Never seen this before.
2016-03-07 09:26 PM
I think you've hit on an interesting scenario. Jumbo frames don't work on VMware Fusion, and by attempting to use jumbo frames for the cluster network something has gone wrong with the RDBs.
Did they panic and reboot?
Do you know which one had epsilon?
2016-03-08 07:59 AM
I tried to break one on purpose last night, but its still up this morning. Which version are you using specifically? 8.3GA, RC1? My test box was 8.3.1.
I modified the MTU with:
network port broadcast-domain modify -broadcast-domain Cluster -ipspace Cluster -mtu 9000
Cluster ping identifies the MTU problem but operationally its all still working
cluster1::*> cluster ping -node tst831-02 Host is tst831-02 Getting addresses from network interface table... Cluster tst831-02_clus1 tst831-02 e0a 169.254.181.27 Cluster tst831-02_clus2 tst831-02 e0b 169.254.59.32 Cluster tst831_clus1 tst831-01 e0a 169.254.115.129 Cluster tst831_clus2 tst831-01 e0b 169.254.113.38 Local = 169.254.181.27 169.254.59.32 Remote = 169.254.115.129 169.254.113.38 Cluster Vserver Id = 4294967293 Ping status: .... Basic connectivity succeeds on 4 path(s) Basic connectivity fails on 0 path(s) ................ Detected 1500 byte MTU on 4 path(s): Local 169.254.181.27 to Remote 169.254.113.38 Local 169.254.181.27 to Remote 169.254.115.129 Local 169.254.59.32 to Remote 169.254.113.38 Local 169.254.59.32 to Remote 169.254.115.129 Larger than PMTU communication fails on 4 path(s): Local 169.254.181.27 to Remote 169.254.113.38 Local 169.254.181.27 to Remote 169.254.115.129 Local 169.254.59.32 to Remote 169.254.113.38 Local 169.254.59.32 to Remote 169.254.115.129 RPC status: 2 paths up, 0 paths down (tcp check) 2 paths up, 0 paths down (udp check)
2016-03-08 12:39 PM
Only node management lifs and a clustershell (via direct ssh to node) are abailable.

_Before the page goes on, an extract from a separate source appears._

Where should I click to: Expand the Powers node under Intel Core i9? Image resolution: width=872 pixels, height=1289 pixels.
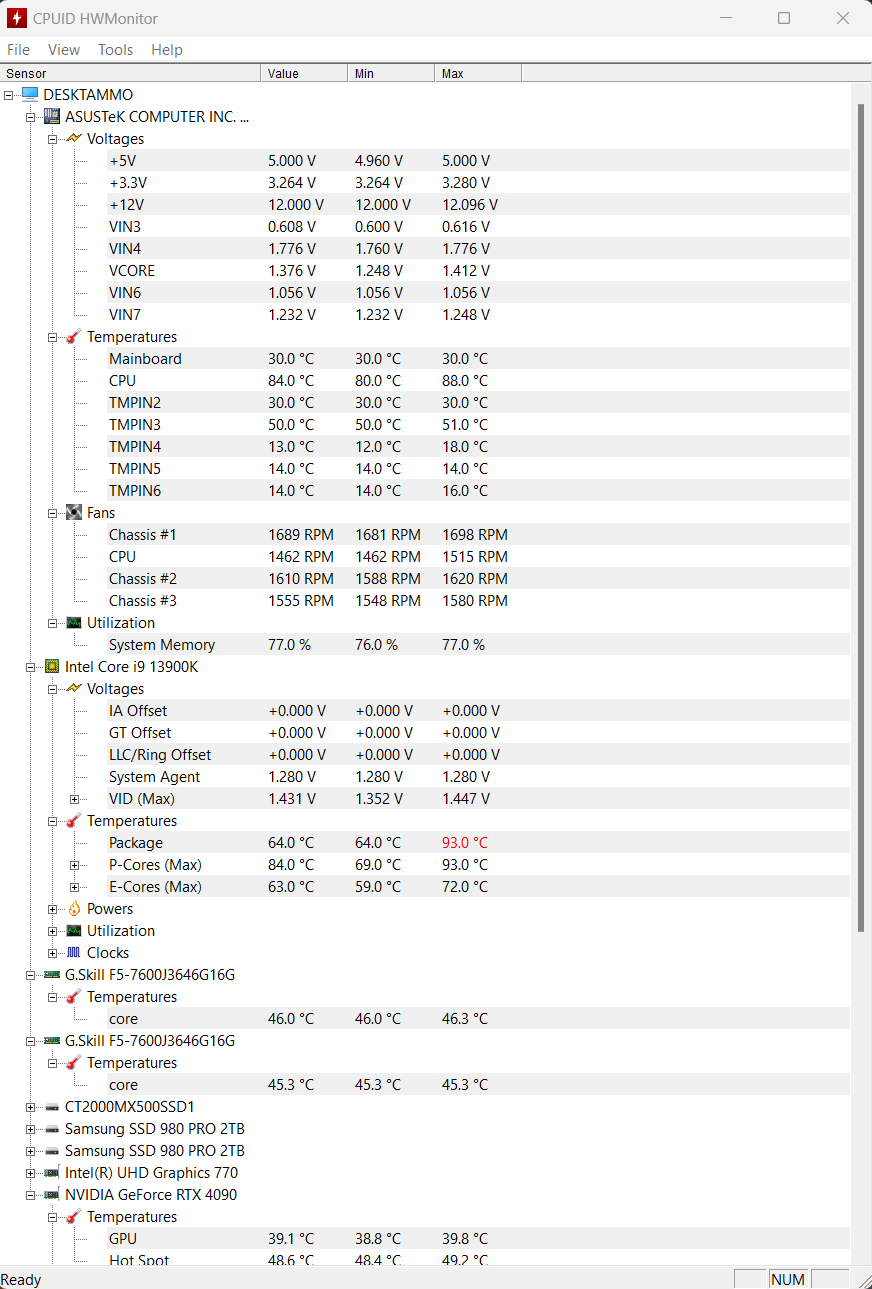pos(52,909)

There are no cluster lifs available. I get a clustershell when I directly logon to node using ssh.
cluster show or cluster ring show are not available.
The nodeshell does not give me a possibility to create new volumes. I could reinstall a new two node cluster but would like to repair vol0 if there is a way.
2016-03-08 04:42 PM - edited 2016-03-08 04:43 PM
OK. Need to try to revive the RDBs. Shut down the non-epsilon node, halt the epsilon node and boot to the loader. unset the boot_recovery bootarg and see if it will come back up.
If the epsilon node comes back up, make sure the cluster ports are mtu1500, then try to bring up the other node.
2016-03-09 02:51 AM
Removing the recovery flag "unsetenv bootarg.init.boot_recovery" did the trick.
I did first on the node with the epsilon role. When it came back online, RDBs started one after one starting with mgmt, vifmg, bcomd.... and so on... of course after view RPC connect errors... The vldb took a while to start but could fetch all info of my volumes again
Then I ran on the other node..... Now my node management and cluster shell as well as OnCommand System Manager are fully functional again...
What I want to know if you can assist me
1) What did the unsetenv bootarg.init.boot_recovery to the boot process and logs in order to bypass a set of configurations and try to launch the RDBs again?
2) What trigged the continuation of "my cluster inconsistence" after I switched the MTU settings right after the node with the epsilon rebooted?
Thank you so much for your prof. help
2016-03-09 06:58 PM
That flag gets set when a condition is detected that casts doubt on the state of the root volume. In the simulator this usually happens when the root volume gets full, but I've also seen it after some kinds of panics. Once set, it stays set until you unset it. This makes sure that someone diagnoses the condition that lead to it getting set in the first place before the node is placed back into service.
This particular message seems to indicate the RDB and local management DBs didn't match at boot time, possibly from a pooly timed panic. The simulated nvram has its limits.
If you encounter this in real life you should contact support.